# Crappie fishing 1-05-08



## tcba1987 (Jun 22, 2004)

went to the spillway today with my buddy rocky and my son josh, we had a pretty decent day !! Josh ended up catching 5 crappies between 7-9 inches long and i ended up with 5 crappies (my biggest was right around 11 inches), Rocky had 2 crappie but he had big fish of the day with one 11 1/2 inch fish. it was a fun day and it was nice to get my first fish of the 08' fishing season !! 

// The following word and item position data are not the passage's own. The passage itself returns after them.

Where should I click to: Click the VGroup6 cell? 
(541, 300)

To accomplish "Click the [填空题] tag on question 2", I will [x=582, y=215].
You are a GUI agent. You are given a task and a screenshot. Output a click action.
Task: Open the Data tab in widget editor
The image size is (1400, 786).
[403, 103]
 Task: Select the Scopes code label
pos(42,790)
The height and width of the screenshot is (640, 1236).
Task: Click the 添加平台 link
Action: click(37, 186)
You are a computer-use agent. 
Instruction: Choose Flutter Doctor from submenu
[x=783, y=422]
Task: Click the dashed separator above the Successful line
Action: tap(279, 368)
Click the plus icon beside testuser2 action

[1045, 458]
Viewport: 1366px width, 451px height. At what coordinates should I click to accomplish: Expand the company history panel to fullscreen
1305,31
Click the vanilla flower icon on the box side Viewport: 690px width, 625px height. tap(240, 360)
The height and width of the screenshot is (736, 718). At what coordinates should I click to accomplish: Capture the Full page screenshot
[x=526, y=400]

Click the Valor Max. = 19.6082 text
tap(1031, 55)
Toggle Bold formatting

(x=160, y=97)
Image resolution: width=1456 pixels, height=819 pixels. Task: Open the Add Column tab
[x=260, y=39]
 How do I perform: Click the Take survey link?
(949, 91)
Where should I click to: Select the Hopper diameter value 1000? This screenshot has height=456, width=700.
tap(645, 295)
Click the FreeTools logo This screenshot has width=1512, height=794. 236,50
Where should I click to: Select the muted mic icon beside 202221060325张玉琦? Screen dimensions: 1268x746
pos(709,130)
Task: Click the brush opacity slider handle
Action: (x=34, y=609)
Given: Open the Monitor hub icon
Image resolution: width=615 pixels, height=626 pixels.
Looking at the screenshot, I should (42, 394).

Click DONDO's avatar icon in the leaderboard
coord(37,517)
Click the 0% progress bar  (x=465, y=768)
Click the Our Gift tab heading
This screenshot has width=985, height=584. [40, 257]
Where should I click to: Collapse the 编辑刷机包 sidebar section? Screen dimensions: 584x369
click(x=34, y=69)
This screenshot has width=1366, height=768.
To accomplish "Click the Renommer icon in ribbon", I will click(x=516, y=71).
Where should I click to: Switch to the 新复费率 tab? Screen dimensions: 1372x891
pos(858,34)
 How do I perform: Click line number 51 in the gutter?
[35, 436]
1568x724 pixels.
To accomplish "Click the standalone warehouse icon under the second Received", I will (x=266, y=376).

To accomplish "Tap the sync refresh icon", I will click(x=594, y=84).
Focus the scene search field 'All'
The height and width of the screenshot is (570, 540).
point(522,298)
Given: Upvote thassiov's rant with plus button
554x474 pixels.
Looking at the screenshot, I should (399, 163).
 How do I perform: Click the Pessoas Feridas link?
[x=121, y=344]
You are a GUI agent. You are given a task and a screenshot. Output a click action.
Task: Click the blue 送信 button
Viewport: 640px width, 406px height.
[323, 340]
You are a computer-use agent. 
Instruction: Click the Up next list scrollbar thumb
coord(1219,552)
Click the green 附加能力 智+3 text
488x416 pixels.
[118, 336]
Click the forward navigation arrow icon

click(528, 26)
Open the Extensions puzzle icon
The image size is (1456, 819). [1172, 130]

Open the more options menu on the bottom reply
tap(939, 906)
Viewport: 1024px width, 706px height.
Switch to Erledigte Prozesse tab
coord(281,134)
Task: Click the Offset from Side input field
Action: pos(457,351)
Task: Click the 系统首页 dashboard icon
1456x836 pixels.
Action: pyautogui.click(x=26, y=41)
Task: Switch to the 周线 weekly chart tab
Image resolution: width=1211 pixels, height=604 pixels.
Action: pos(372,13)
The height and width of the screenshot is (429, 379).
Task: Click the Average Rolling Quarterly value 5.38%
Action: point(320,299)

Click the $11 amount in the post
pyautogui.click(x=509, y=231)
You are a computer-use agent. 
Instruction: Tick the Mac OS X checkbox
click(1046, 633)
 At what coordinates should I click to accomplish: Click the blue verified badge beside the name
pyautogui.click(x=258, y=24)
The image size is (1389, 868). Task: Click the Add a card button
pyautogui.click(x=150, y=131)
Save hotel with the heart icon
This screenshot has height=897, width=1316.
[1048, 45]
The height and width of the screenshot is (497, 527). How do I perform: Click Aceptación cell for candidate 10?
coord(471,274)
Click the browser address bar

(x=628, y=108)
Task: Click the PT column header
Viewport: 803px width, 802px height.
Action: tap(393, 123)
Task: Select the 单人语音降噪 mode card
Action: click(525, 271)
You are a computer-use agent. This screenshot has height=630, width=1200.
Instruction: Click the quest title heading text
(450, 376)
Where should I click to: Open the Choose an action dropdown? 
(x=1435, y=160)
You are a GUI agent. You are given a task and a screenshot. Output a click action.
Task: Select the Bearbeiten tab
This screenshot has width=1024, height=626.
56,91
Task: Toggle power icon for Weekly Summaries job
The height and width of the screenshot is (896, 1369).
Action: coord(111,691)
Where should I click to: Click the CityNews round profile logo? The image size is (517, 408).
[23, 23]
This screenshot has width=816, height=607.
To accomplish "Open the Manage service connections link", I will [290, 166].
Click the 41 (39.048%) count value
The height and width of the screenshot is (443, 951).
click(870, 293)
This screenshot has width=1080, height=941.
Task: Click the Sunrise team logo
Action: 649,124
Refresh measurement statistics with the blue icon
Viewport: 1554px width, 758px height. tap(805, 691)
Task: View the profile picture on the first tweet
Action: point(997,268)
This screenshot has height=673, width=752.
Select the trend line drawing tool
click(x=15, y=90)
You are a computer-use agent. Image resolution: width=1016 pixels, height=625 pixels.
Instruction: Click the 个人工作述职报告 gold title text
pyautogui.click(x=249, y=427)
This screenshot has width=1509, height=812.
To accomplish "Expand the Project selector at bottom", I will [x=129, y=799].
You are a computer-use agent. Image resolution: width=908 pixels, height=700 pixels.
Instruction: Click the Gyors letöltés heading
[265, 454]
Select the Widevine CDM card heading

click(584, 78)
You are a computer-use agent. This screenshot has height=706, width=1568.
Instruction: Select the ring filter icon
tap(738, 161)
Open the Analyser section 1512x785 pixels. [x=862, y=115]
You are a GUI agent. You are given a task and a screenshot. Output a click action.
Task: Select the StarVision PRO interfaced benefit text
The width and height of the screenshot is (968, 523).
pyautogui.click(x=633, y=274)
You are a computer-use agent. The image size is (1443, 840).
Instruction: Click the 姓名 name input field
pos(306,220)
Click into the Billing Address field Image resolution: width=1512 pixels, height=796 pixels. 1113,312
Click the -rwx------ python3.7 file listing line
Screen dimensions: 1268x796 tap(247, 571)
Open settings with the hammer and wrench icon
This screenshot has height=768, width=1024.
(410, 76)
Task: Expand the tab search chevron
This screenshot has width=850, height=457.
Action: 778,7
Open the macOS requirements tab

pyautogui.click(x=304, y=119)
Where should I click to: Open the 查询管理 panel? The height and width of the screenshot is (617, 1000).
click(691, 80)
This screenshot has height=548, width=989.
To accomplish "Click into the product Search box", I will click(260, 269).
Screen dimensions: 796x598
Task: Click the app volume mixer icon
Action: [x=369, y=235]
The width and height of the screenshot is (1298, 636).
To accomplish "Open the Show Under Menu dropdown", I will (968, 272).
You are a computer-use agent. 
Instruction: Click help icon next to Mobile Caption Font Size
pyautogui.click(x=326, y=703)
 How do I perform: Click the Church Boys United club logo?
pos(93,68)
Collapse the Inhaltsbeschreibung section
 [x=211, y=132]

Rockys Big Crappie of the day 









Josh with one of his crappies 









Josh with the stringer with 5 of our bigger crappies on it


----------



## Sr.Jigger (Feb 17, 2005)

Dang, You guys were leaving when I pulled in. Well, at least you guys caught something. I went up to the dam and walked the creek down. Fresh caught Janurary Crappie's should sure taste good for supper. Way to go !!


----------



## alan farver (Apr 9, 2005)

nice fish.what you get them on if you don't mind telling


----------



## martinconcrete (Feb 4, 2006)

where were you Tappen?


----------



## tcba1987 (Jun 22, 2004)

minnows about 2 ft below a bobber !


----------



## HockingEscape (Apr 3, 2006)

Those are nice. Still getting them near the shore?


----------



## I_WALL_I (Apr 27, 2006)

hit the spillway on sun., only caught a few small crappie... we were using twisters with no bait. lost a bunch of jigs looking for 'eye... ended up at the seneca spillway, caught 1 15" eye and snagged a few shad. still, nice weather for this time of year, and we did catch some fish. with this front moving in, I'll be hitting the muskingum at dark looking for 'eye.


----------



## tcba1987 (Jun 22, 2004)

we fished in the areas where the water eddies !! any calm pockets held a fish or two !!


----------